While Republican strategists exploited America’s preoccupation with the war to great advantage in 2002, they may not have that opportunity in 2004.

“The Democratic race has heated up with the entry of Gen. Wesley Clark,” Smith said. “Clark, in the view of many Democrats, promises to neutralize or even overcome the president’s advantage on the issue of national security. He threatens to steal votes from Sen. John Kerry, who has received some support because of his war record.

“Clark’s task is to demonstrate that he can articulate a vision on the economy, where the president is still considered vulnerable. His ability to deal with domestic issues will be critical to his success in attracting votes in primaries where appeals to the traditional Democratic groups — unions, women, environmentalists, African Americans, and so on.”

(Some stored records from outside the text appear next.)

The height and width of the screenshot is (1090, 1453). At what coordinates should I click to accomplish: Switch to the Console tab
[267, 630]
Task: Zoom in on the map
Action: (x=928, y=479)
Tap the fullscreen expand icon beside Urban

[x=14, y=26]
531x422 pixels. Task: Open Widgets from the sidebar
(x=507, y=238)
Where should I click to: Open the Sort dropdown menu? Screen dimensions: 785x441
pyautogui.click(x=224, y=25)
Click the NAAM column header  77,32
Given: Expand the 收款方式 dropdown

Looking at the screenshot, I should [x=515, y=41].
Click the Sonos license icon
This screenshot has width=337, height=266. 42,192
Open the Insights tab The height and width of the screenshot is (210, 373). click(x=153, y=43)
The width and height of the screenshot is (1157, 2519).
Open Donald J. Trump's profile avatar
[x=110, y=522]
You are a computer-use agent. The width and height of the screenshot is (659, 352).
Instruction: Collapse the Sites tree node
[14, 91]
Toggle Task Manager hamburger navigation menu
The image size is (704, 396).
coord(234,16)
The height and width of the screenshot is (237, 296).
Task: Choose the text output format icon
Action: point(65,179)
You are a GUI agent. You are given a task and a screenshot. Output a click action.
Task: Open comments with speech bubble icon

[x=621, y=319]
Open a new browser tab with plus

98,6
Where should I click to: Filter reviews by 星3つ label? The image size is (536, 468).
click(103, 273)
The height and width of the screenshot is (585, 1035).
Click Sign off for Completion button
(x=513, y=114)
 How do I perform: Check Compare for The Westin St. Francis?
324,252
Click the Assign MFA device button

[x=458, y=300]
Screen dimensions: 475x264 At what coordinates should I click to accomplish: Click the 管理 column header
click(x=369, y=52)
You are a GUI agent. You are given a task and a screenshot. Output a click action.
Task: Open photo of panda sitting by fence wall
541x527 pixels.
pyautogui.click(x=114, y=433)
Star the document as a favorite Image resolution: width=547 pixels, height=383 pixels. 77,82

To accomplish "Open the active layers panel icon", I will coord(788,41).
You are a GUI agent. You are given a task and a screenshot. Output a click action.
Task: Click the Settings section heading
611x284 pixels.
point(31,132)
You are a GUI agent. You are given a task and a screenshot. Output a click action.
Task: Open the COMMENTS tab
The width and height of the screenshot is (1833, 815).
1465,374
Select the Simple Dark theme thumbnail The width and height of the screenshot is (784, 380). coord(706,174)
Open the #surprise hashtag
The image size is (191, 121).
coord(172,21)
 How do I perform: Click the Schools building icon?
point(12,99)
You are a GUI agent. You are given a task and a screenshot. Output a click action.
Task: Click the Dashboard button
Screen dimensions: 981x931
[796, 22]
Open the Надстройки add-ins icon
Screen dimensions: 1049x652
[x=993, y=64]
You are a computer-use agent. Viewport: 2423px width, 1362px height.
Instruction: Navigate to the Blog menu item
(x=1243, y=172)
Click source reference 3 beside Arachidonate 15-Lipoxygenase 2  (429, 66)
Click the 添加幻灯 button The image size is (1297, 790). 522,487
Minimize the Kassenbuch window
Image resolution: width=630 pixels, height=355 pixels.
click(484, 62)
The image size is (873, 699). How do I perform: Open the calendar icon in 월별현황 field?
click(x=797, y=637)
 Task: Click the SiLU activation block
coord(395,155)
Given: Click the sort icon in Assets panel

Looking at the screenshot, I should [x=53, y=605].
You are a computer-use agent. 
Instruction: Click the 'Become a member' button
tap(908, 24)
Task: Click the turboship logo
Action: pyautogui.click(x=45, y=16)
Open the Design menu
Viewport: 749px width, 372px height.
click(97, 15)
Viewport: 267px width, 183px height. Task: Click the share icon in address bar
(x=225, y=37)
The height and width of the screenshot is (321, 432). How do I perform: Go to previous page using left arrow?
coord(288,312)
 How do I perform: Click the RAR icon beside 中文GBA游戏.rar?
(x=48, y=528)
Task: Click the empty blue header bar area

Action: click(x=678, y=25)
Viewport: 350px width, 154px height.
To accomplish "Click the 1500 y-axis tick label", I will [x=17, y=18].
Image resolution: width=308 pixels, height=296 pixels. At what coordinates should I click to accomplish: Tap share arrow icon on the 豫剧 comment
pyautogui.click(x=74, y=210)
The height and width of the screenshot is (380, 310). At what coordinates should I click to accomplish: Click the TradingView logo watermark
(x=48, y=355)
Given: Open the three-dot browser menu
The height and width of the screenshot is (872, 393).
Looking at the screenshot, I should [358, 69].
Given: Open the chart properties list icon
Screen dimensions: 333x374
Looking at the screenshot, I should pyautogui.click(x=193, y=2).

Ultimately, the success or failure of both Democratic and Republican candidates in 2004 may hinge on Bush’s ability to handle the chaos of postwar Iraq and the cost of America’s ongoing war on terrorism. The 2004 elections could become a referendum on the new role for America in world affairs that has been asserted by the Bush administration.

Both parties have plenty at stake.

“Republicans hope to solidify their position as the dominant party in the national arena by expanding the size of the president’s electoral coalition,” Smith said. “Democrats may be forced to choose between those seeking to redefine the party in the middle of the political spectrum and those insisting that the party return to a stronger liberal vision.”